I don't even know what that is. I could get this one. It's advanced vocab about epistemology being about knowledge, whereas ontology is about being. But I'll be honest, it crushed me. I think I would have gotten about seven of these questions right. Bing AI gets nine of them right.

And the one it got wrong, honestly, I read its explanation for why the missing answer for question five would be lever, and it makes some sense. Let me know in the comments what you think. But I think there's an argument that Bing wasn't even wrong about this. Either way, I don't have to go through every answer.

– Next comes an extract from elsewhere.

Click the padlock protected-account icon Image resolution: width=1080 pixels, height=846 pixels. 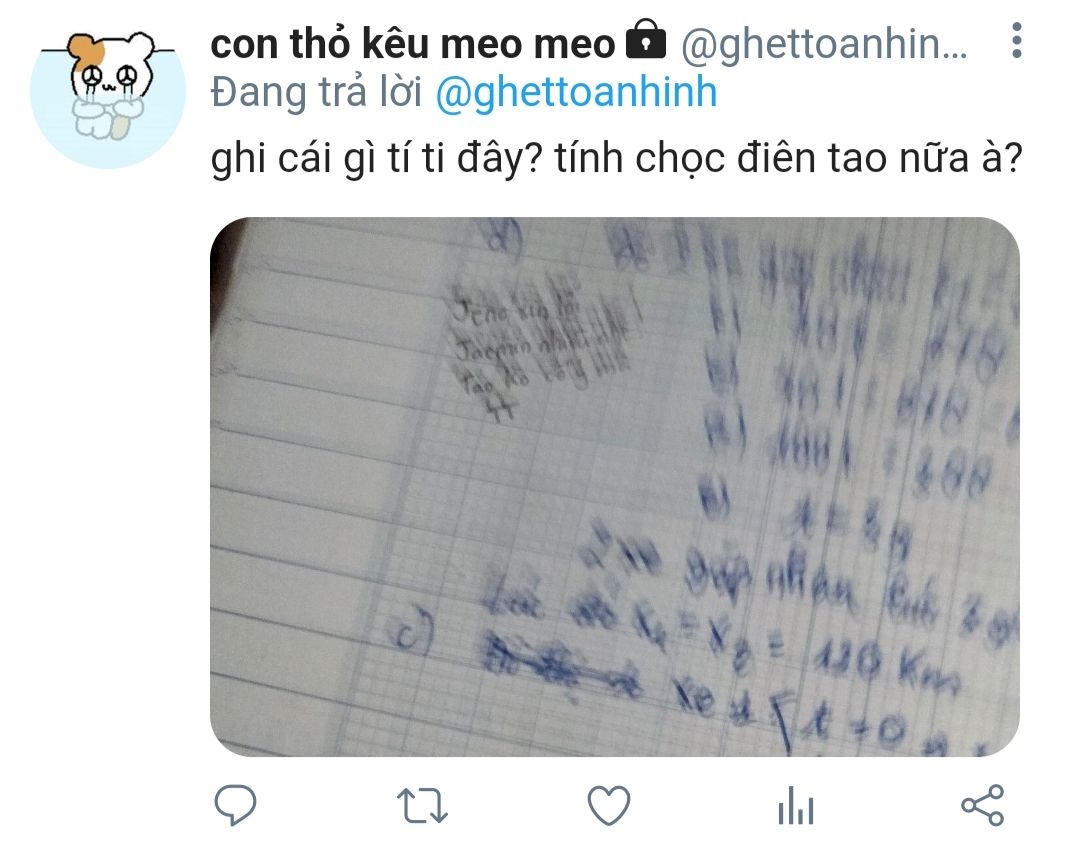coord(645,41)
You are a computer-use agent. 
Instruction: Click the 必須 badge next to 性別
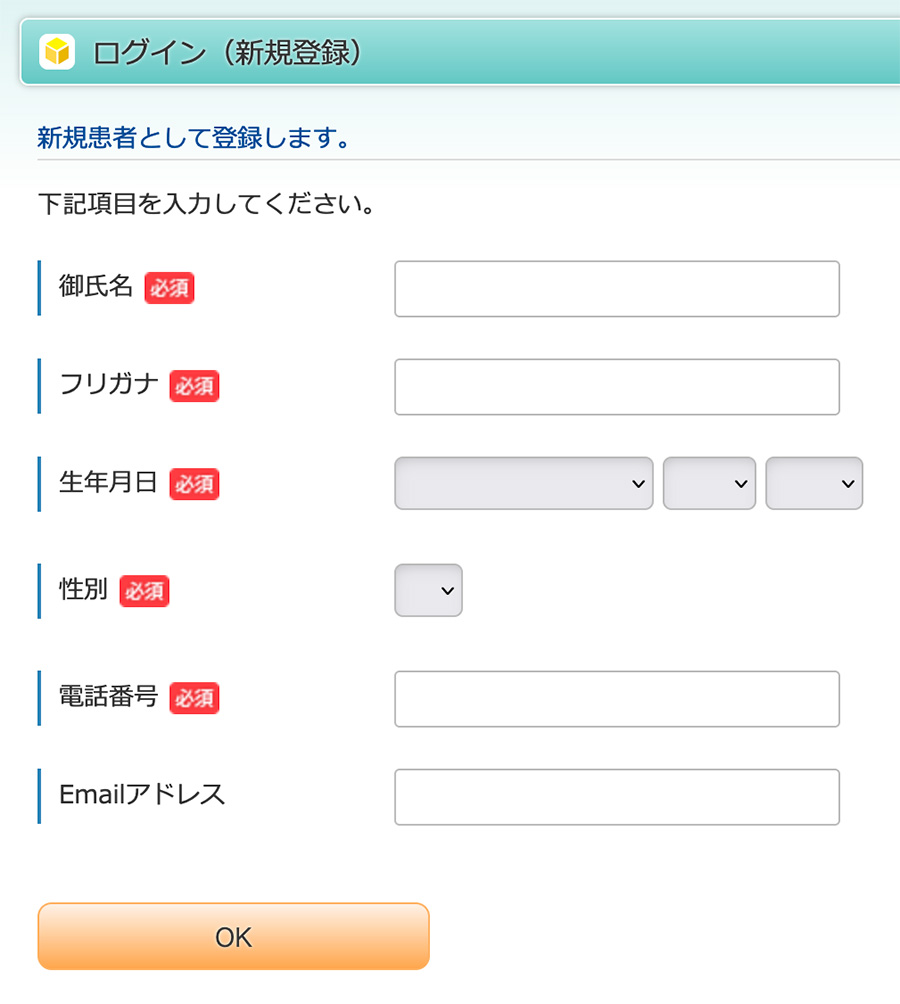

But you can see the in-depth reasoning that Bing gives. Based on the percentage correct, I converted from a raw score to a scaled score. Of course, the sample size isn't big enough, and this is not a perfect metric. But while that 498 wouldn't quite get them into Prometheus Society, which remember is a 99th, .997th percentile high IQ society, it would put them way off to the right on this bell curve of scaled scores.

But let's bring it all back to the start and discuss the meaning. There are so many takeaways. Of course, Bing AI makes mistakes and sometimes seems stupid, but so do I. And I scored perfectly on some of these tests. I think artificial intelligence passing that 100 IQ threshold is worthy of more headlines than it's currently getting.

It is very fun to focus on the mistakes that Bing AI makes and the humorous ways it can sometimes go wrong. But the real headline is this: it is starting to pass the average human in intelligence. Image recognition and visual reasoning is coming soon. For purposes of brevity, I didn't even include a creative writing task in which I think for the first time I've been genuinely awestruck with the quality of writing generated by a GPT model.

This was prompted by Ethan Mollick, by the way. One of the implications, I think, at least for the short to medium term, is that there will be soon a premium on those who can write better than Bing AI. Because Bing AI is going to increase the average writing quality of everyone who has access to it.

So those who still have the skill to write better than Bing, and that's a number that's dwindling, should have an incredible premium on their work. There are so many other takeaways. IQ is fundamentally a human metric designed to test human abilities. Speed is unaccounted for in all of these IQ metrics.

An alien looking down may decide that Bing AI is already smarter than us. It's generating these essays, taking these tests in fractions of a second sometimes, or a few seconds in other times. Even me, who might currently be able to score better than it, I need the full time allowance.

I need the 60 minutes for the MAT and the two hours for the GMAT. Bing needs two minutes at best. And what about the fact that some of these IQ tests are designed for certain cultures? Well, that's not a problem for Bing AI either. Bing can do all of this in dozens, if not soon hundreds of languages.

That's not accounted for in these IQ scores. The truth is that AGI has many definitions. But in one of the original definitions, it was the point at which an AI is better than the average human at a range of tasks. And in some senses, that moment may have happened in the dead of night without headlines.

Even for those of us like me who argue it's not quite there, that moment is going to happen fairly soon, quietly on a Thursday night in some Google data center. And not enough people are talking about it. Let me know what you think in the comments and have a wonderful day.